Structural credit assignment involves generalizing which sequence of actions will result in the same outcome. Transfer credit assignment is generalizing which sequence of moves can be applied to different tasks successfully. Big picture pattern recognition would be critical for this skill. Quantifying and addressing these discrepancies in reinforcement learning would greatly reduce the disparity of learning time between computers and humans.
The multi-armed bandit problem is a classic problem in reinforcement learning. There is a fixed limited set of resources and these resources must be allocated between a set of competing choices in order to maximize the reward or maximum gain. The properties of each choice are hidden at the beginning of the trial. Information about each choice is revealed over time or by allocating resources to that choice. This is a dilemma of exploration vs exploitation. The only true way to move through this problem is with trial-and-error exploration.
This problem is often conceptualized as 10 different slot machines. The slot machines either payout or they don’t, but some machines payout more often than others.
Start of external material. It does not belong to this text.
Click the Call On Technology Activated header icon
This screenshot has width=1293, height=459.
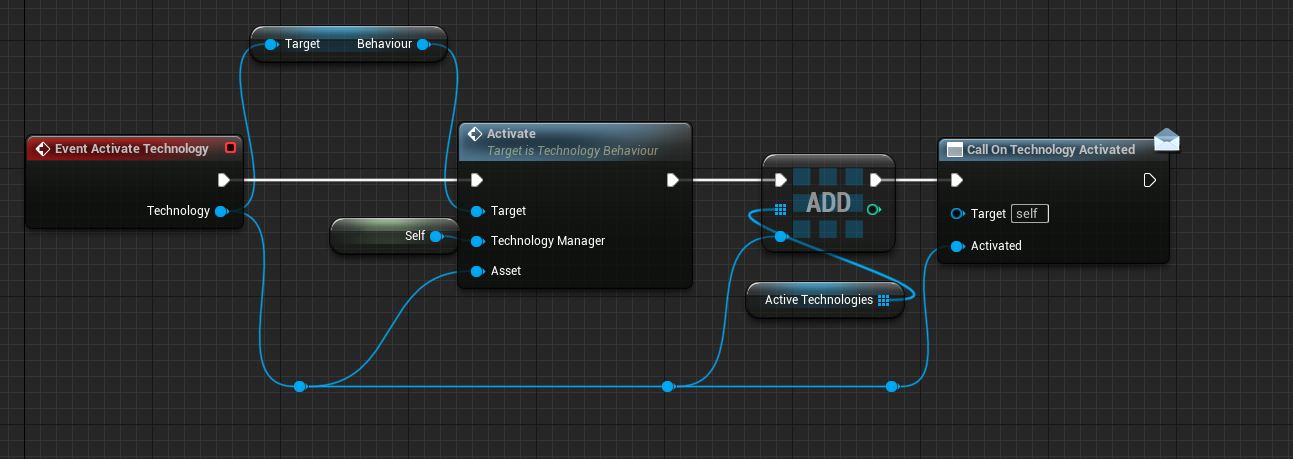pos(954,150)
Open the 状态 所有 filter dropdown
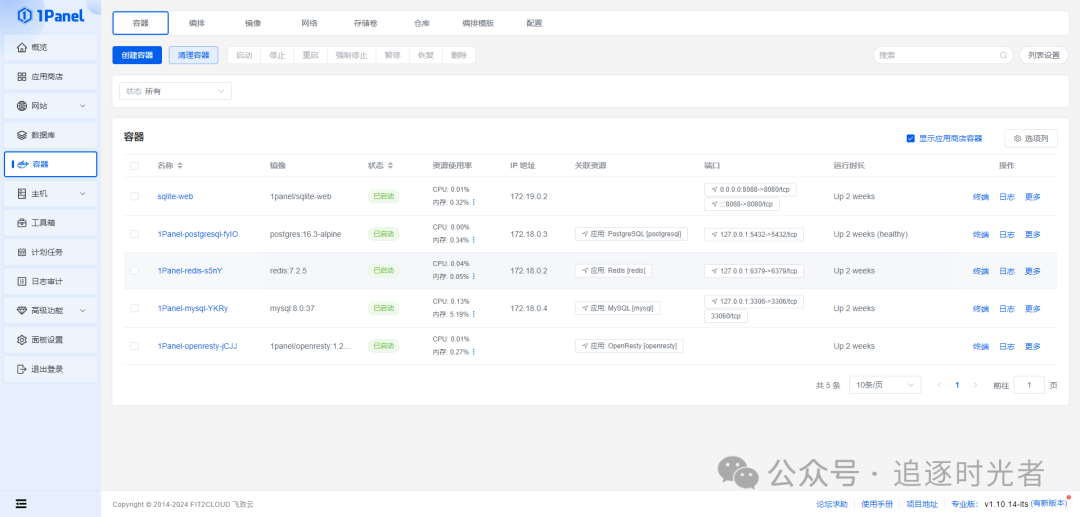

The goal is to find the machine with the highest win-rate.
One solution for this problem involved allocating 10% of resources toward exploration and the rest of the resources were dedicated to exploiting the machine with the perceived highest payout rate.
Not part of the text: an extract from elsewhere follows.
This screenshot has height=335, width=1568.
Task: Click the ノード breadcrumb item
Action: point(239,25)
There is no shortage of applications for reinforcement learning. It can do well in video games but also be used for energy consumption optimization. There is a website that showcases different algorithms of AI using reinforcement learning. Check it out here! Google’s DeepMind had a computer teach itself how to walk.
And if a robot can teach itself how to flip pancakes, I’m all in.
Machine learning is where data science and robotics meet, and they all have a symbiotic relationship. Teaching computers how to learn as we do is the next big hurdle to jump.